Das Corona-Virus hat eine Krise ausgelöst, die an die Substanz der Gesellschaft geht. Da ist der Entzug von Freiheitsrechten, mit dem immer weniger Bürger leben können. Hinzu kommen Einsamkeit und Todesangst vieler Menschen, besonders Älterer, deren Langzeitfolgen unabsehbar sind. Dann wird eine Krise der Regierenden sichtbar. Sie geht quer durch die Parteien, brutal freigelegt von der Pandemie, die eine neue Art des Handelns erfordert.

Und man muss auch von einer moralischen Krise sprechen, die das Corona-Elend komplett macht. Dabei geht es um rücksichtslose Virus-Leugner und um Politiker, die sich beim Kauf von Masken die Taschen vollgemacht haben und damit alle aufrechten Mandatsträger ins Zwielicht rücken.

Diese Mischung ist gefährlich für die Gesellschaft und kann politische Kultur zerstören. Daher wäre es wichtig, den Blick jetzt schon zu weiten über das „Infektionsgeschehen“ hinaus und sich Gedanken zu machen. Über die Zeit nach der Pandemie, die – wenn Forscher recht behalten – eine Zeit vor der nächsten Pandemie ist.

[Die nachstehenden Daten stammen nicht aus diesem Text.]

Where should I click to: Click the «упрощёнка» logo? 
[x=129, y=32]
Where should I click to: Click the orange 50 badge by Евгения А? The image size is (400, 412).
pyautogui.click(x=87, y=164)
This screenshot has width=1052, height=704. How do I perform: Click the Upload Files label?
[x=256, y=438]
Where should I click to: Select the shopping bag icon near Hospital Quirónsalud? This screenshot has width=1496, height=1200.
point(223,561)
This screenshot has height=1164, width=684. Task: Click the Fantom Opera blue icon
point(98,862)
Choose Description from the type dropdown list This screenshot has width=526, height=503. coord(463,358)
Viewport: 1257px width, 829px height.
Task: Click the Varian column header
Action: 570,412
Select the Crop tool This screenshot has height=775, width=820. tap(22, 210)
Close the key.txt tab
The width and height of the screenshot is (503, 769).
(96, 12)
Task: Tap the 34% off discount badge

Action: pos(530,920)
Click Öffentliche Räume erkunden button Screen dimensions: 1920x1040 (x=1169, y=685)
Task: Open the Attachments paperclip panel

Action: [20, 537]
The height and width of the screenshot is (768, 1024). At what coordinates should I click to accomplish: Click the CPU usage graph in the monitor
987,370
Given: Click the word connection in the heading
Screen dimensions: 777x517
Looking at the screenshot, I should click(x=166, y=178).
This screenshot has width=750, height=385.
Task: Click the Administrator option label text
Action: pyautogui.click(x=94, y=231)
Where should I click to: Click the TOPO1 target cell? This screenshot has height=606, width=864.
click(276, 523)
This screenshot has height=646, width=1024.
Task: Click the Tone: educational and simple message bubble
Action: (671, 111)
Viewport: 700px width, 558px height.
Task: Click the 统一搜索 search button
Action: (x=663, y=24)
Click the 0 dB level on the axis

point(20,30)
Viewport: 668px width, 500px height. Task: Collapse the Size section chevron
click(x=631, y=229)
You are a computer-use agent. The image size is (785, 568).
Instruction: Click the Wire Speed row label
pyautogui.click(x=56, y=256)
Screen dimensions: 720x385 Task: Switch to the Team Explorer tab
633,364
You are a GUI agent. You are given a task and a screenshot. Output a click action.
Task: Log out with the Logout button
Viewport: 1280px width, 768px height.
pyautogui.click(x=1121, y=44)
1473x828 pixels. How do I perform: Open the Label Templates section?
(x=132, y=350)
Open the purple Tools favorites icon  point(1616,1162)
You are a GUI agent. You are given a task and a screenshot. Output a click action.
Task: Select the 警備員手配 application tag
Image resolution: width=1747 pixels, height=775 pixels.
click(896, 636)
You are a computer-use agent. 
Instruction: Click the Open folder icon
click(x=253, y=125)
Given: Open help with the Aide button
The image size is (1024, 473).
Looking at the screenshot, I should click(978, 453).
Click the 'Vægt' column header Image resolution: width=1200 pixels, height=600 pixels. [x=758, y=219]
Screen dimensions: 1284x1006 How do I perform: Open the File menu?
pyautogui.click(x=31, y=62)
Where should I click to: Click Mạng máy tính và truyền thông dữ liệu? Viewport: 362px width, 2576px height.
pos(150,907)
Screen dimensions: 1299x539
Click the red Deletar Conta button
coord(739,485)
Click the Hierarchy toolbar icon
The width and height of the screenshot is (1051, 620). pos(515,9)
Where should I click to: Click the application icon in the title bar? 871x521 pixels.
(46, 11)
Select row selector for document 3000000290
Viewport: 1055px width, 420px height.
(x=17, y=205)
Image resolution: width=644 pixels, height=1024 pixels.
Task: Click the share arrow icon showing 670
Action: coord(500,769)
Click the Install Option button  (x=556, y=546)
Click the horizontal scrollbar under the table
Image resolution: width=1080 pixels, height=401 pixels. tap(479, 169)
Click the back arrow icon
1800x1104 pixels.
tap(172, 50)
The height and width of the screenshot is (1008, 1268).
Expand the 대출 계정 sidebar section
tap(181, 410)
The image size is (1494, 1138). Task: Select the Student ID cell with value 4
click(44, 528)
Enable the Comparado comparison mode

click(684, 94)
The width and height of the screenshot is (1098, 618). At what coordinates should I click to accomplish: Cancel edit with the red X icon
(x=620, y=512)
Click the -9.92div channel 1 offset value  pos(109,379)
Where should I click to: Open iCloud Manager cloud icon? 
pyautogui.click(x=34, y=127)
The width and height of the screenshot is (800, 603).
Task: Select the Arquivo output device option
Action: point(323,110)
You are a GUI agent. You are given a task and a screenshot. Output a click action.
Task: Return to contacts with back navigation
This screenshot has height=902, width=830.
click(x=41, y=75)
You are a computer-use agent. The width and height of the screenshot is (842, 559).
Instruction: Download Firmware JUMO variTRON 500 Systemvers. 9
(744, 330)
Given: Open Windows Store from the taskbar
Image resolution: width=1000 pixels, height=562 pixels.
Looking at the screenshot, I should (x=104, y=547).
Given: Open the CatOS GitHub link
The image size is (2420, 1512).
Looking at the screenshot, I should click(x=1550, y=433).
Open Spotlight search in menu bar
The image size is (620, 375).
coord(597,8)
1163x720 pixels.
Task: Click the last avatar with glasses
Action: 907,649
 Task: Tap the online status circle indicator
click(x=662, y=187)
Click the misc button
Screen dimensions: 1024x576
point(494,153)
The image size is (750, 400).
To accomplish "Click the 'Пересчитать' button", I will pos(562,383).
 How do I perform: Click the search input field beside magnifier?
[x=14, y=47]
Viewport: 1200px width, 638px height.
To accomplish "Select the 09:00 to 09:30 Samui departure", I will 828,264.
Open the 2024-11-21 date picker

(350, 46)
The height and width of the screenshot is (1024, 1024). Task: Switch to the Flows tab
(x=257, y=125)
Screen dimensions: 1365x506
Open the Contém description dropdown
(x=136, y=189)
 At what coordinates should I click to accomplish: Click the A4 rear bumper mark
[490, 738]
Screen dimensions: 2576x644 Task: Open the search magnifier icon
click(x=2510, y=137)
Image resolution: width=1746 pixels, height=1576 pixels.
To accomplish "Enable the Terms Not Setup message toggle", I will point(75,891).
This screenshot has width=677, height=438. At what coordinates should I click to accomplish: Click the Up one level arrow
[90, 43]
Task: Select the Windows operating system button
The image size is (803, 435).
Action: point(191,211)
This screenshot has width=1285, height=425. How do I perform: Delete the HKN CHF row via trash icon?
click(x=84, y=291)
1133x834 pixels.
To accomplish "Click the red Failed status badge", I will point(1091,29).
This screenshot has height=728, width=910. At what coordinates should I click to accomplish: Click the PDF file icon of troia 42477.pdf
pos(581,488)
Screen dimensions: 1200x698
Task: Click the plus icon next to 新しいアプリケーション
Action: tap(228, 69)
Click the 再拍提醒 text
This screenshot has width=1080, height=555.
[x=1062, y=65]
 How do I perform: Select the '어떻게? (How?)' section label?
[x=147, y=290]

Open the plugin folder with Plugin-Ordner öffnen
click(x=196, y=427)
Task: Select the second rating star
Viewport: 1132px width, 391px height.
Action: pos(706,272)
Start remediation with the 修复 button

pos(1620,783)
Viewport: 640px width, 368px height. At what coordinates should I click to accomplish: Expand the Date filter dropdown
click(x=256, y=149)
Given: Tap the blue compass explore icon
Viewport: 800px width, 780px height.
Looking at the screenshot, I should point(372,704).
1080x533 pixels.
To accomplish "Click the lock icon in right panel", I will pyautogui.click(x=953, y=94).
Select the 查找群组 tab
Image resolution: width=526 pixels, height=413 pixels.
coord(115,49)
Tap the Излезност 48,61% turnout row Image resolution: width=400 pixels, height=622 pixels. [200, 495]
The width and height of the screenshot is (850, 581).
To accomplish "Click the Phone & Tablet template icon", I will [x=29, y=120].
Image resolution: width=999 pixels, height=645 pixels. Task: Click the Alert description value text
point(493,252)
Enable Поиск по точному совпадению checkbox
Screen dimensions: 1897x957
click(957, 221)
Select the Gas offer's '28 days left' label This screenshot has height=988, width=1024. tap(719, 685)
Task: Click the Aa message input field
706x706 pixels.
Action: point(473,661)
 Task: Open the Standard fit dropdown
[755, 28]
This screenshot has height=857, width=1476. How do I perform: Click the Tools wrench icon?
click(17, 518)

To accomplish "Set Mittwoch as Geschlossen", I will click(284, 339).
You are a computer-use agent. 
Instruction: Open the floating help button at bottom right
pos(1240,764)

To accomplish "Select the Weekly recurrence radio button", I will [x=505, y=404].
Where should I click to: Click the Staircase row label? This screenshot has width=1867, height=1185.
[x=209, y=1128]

Wie werden wir künftig arbeiten? Wie beleben wir die Städte? Wie stellen sich Bund und Länder in ihren Kompetenzen neu auf? Welche Managementkapazitäten brauchen wir in Regierungen für diese Lagen und sind unsere Behördenstrukturen dafür wirklich geeignet? Wie viel Vermischung von öffentlichem und privatem Geschäft darf noch sein?

Das sind Fragen, auf die es nach der Pandemie kluge Antworten geben muss, wenn Deutschland gestärkt aus der Krise kommen will.

Diese Neubestimmung ist nichts, was man in Politik und Gesellschaft fürchten sollte. Sie ist Voraussetzung für einen gelungenen Neustart nach Corona. Denn nur mit Jammern und dem Beklagen einer neuen deutschen Unfähigkeit wird gar nichts besser.